MANCHESTER, New Hampshire— Manchester public high school teams could soon set up a new video system for those who can’t make it to the games or who want to watch the games at a later date, but a final decision will have to wait until June.
The Manchester Board of Schools Committee (BOSC) heard a proposal from Play On/Pixellot to install cameras on the lawns and gymnasiums of Manchester’s three public high schools.

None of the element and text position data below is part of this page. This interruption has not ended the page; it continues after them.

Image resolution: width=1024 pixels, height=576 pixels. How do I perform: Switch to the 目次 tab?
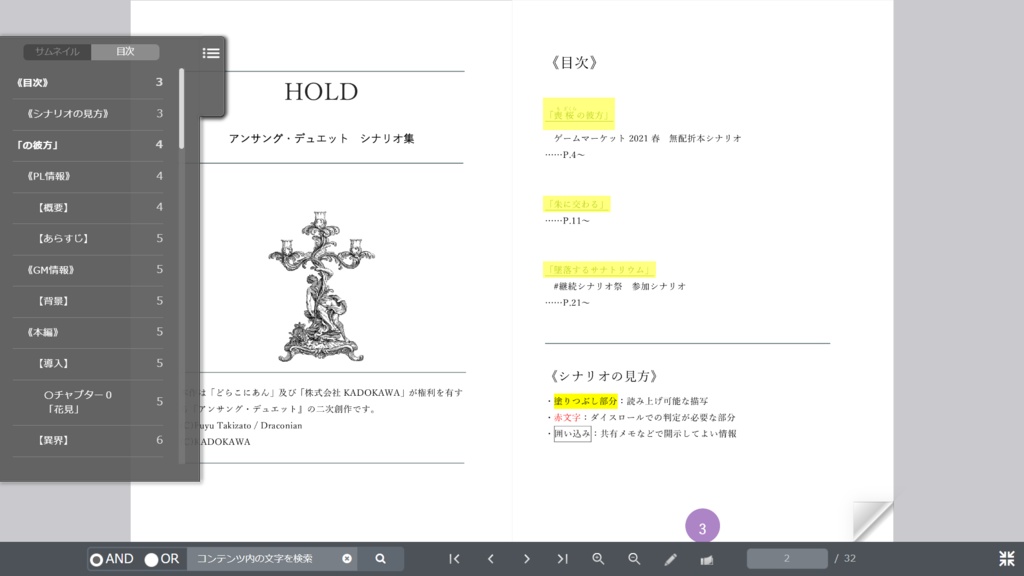(126, 52)
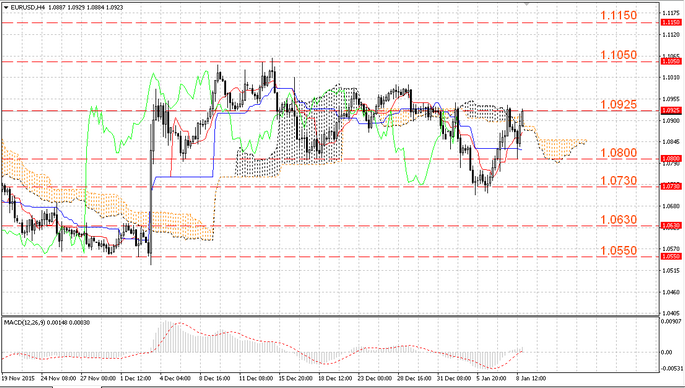Select the orange 1.0730 level label

(618, 180)
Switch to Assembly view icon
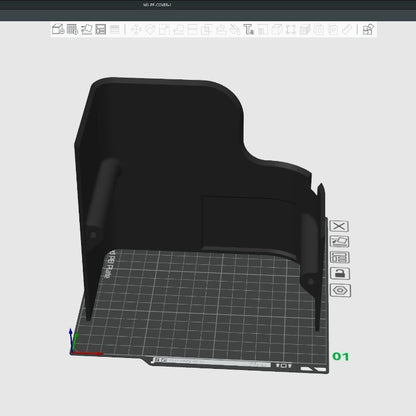This screenshot has height=416, width=416. point(368,29)
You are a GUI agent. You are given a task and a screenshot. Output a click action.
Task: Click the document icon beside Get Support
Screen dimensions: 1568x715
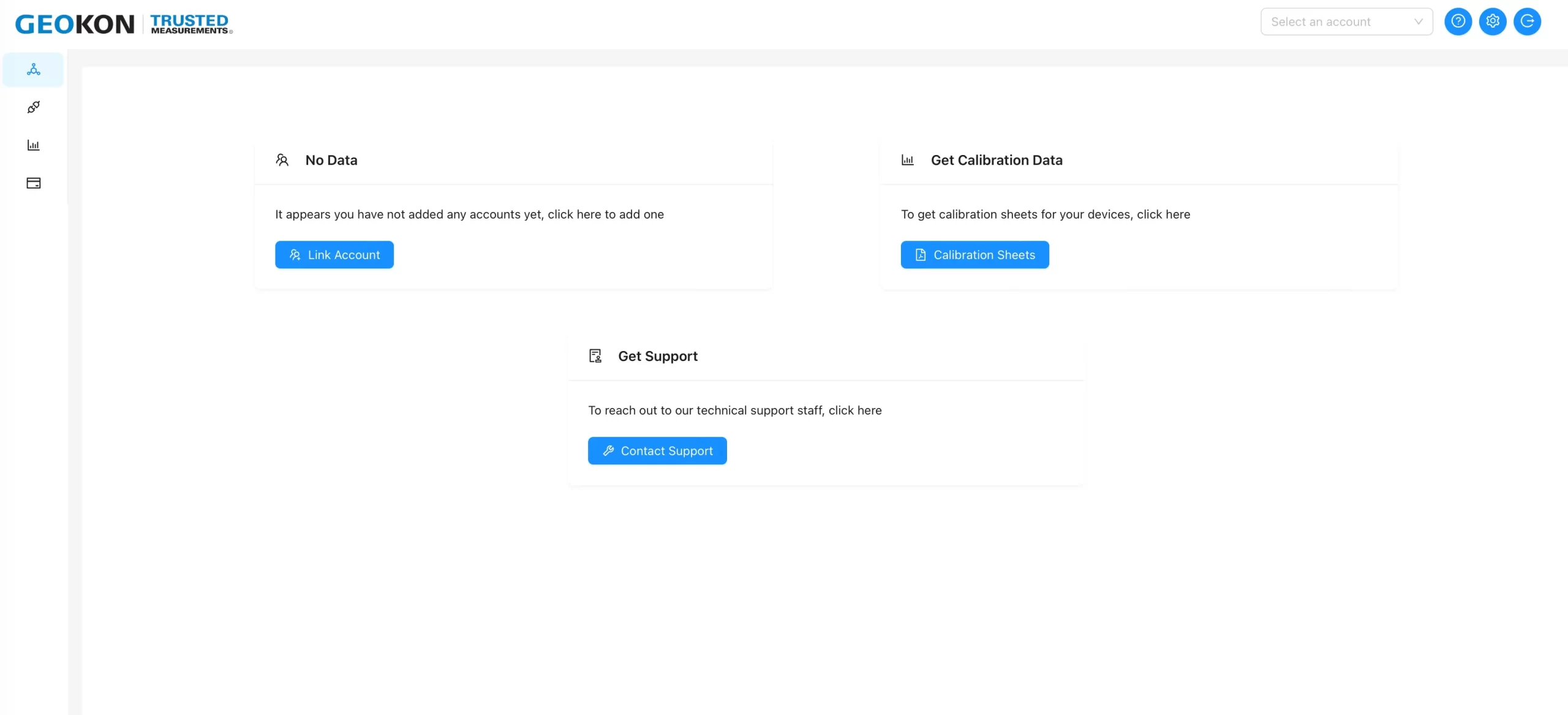tap(595, 356)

The system would allow those not at those facilities to watch games at a later date for free on the National Federation of High Schools website or watch them live for a fee of $11 per month.

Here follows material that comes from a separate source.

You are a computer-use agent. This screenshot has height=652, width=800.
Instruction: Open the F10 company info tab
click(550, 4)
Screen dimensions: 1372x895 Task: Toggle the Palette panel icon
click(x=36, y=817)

If approved, Manchester School District would make a five-year commitment with the Play On/Pixellot system.
According to Manchester School District athletic coordinator Christine Pariseau-Telge, Manchester Memorial and Central are the only two Division I NHIAA schools unable to live stream games in some capacity, with several lower NHIAA schools failing to do so level also have this capacity.

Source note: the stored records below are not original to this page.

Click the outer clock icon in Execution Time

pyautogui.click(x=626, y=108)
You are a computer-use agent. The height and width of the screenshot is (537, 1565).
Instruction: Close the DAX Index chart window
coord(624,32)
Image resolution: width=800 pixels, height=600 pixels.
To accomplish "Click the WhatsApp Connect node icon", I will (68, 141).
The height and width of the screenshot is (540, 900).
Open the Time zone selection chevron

In the proposal, presented to BOSC members on Tuesday, Pariseau-Telge also said the live streaming and camera systems could provide a new revenue stream for the sports department, which will see ads in the could sell live streams, and the cameras could complement existing camera systems that help student-athletes study footage to prepare for future games, as well as develop highlight videos for college recruitment.
Pariseau-Telge also said that Manchester Public Television (MPTV)’s Jason Cote supported the camera systems, stating that they would supplement MPTV’s live coverage of matches and could cover matches that MPTV cannot.
Currently, all NHIAA football and soccer teams use a different highlights video system known as Hudl, which costs Manchester $33,000 to install.
BOSC members were generally supportive of the idea in principle, but felt further review was needed before a final decision could be made.
At-Large BOSC Member and BOSC Vice-Chairman Jim O’Connell raised concerns about the district’s ability to provide wording in the proposed agreement, which he says may remove control over what advertising content the district has during video playback.
O’Connell also expressed concern about the Better Business Bureau’s reviews of the company, which said some families are finding it difficult to cancel recurring monthly subscriptions to the service.
At-Large BOSC member Peter Argeropoulos asked if the district would incur any additional costs beyond the five-year term, and Ward 4 BOSC member Leslie Want wanted feedback from other school districts using the system. Ward 6 BOSC member Ken Tassey Jr. also asked if it was possible to continue negotiating to reach a better agreement.
Pariseau-Telge said the five-year commitment is likely non-negotiable, but other points may not be. She also told the BOSC that the system should be in place soon to give fall team staff enough time to get used to the system.
The issue was referred to the BOSC Finance and Facilities Committee, which meets on June 8, with a lying decision by the full board at its next full board meeting in June.